The Interior Department, which last spring allowed oil and natural gas producers to sharply reduce royalty payments because of Covid-19, failed to evaluate the policy to determine how much relief was needed or how much it would cost, according to the federal government watchdog.

The Government Accountability Office (GAO) in a report issued to Congress on Tuesday said Interior’s Bureau of Land Management (BLM) needed a better analysis of costs and benefits to ensure there were uniform decisions in exploration and production (E&P) requests.

BLM’s temporary policy came in reaction to falling domestic oil prices related in part to the pandemic, noted GAO’s Frank Rusco, director of Natural Resources and Environment. He discussed the findings before the House Subcommittee on Energy and Mineral Resources, Committee on Natural Resources.

“In spring 2020, oil and gas producers faced financial challenges stemming from drops in commodity prices during the early days of the pandemic,” Rusco said. “The price drops stemmed from a precipitous decline in demand for crude oil — estimated by analysts to be about a 30% reduction in global crude oil consumption — because of the pandemic. 

“Moreover, these price drops came when the industry was already facing low prices because of a pre-pandemic oil glut in the world market. Industry representatives said these conditions put companies at risk of going bankrupt or shutting down their oil and gas wells, many of which operate on federal lands.”

In response, BLM’s policy was issued to assist and ensure oil and gas wells would not be shut down, leading to permanent losses in recoverable resources. 

“Royalty payments are an important source of revenues for the federal and state governments,” Rusco noted. “In 2019, the federal government collected over $8 billion in royalty revenues for oil and gas. About half of all such federal revenues are shared with the states in which the oil and gas is produced.

“However, companies would not pay such royalties if low prices caused them to shut down their oil and gas wells or to go bankrupt.”

E&Ps were allowed to apply for royalty relief beginning in mid-March through June 11. When approved, they would receive relief for 60 days from the date that BLM approved their applications.

Operators would apply for reductions on total revenue for the oil and gas sold to an average of under 1%, versus the usual royalty rate of 12.5%. The reductions approved, however, were not uniform or consistent, GAO found. 

GAO reviewed BLM royalty data. It also interviewed BLM officials from headquarters and from five state offices with jurisdiction over lands that account for 94% of royalties collected from oil and gas production on federal lands.

According to the GAO, BLM “did not establish in advance that royalty relief was needed to keep applicants’ wells operating…BLM also did not assess the extent to which the temporary policy kept oil and gas companies from shutting down their wells or the amount of royalty revenues forgone by the federal government. 

“By evaluating the extent to which the policy met BLM’s objective of preventing unrecoverable loss of oil and gas resources — and likely costs, such as forgone revenues — BLM could better inform its decisions about granting royalty relief that provides a fair return to the government, should the agency decide to consider such relief in the future.”

BLM officials told GAO that state officials implementing the temporary policy “made inconsistent decisions about approving applications for relief because the temporary policy did not supply sufficient detail to facilitate uniform decision-making.
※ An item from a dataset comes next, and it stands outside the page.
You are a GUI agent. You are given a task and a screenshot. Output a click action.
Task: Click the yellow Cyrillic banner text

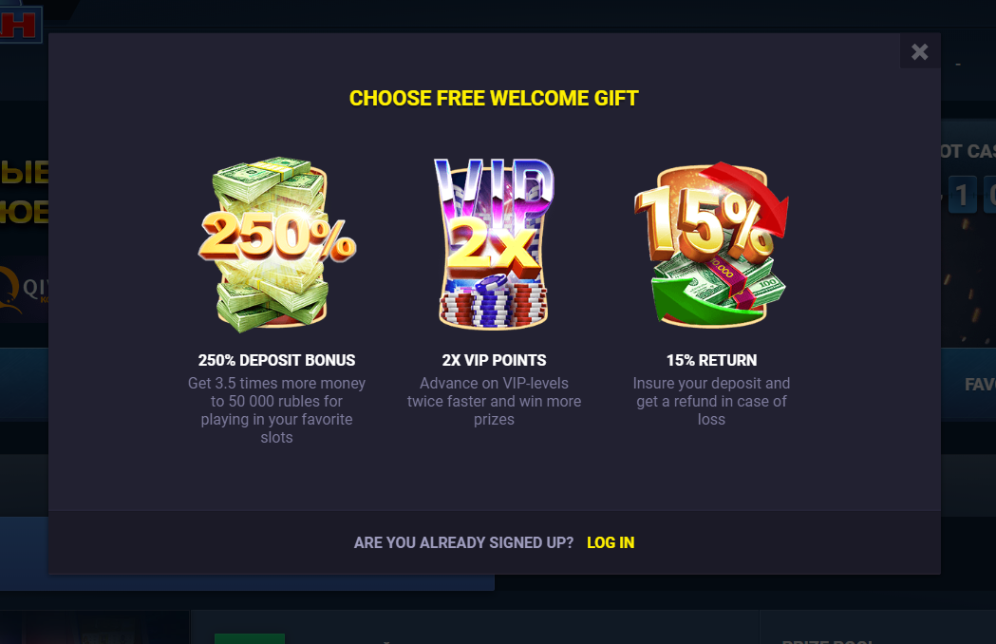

The officials added that their state offices did not have recent experience in processing applications for oil and gas royalty relief.”

Several of the BLM officials “had never received or processed royalty relief applications,” GAO noted. In addition, ongoing guidance for processing royalty relief decisions, which was last revised in 1995, does not provide enough instruction on approving the relief.

“For example, the handbook does not address whether to approve applications in cases where the lease would continue to be uneconomic, even after royalty relief,” GAO noted. “As a result, some companies that applied for royalty relief were treated differently, depending on how BLM officials in their state interpreted the policy and guidance.”

Two BLM state officials told GAO that they denied relief to applicants because they could not prove it would enable leases to operate profitably. However, two other state offices approved royalty relief in similar cases. Still, another state office denied applications for other reasons.

Until the royalty relief guidance is updated, GAO said, “BLM cannot ensure that future relief decisions will be made efficiently and equitably across the states and provide a fair return to the federal government.”

Moving forward, GAO recommended that BLM evaluate the relief policy to inform its program and update the guidance to ensure consistency.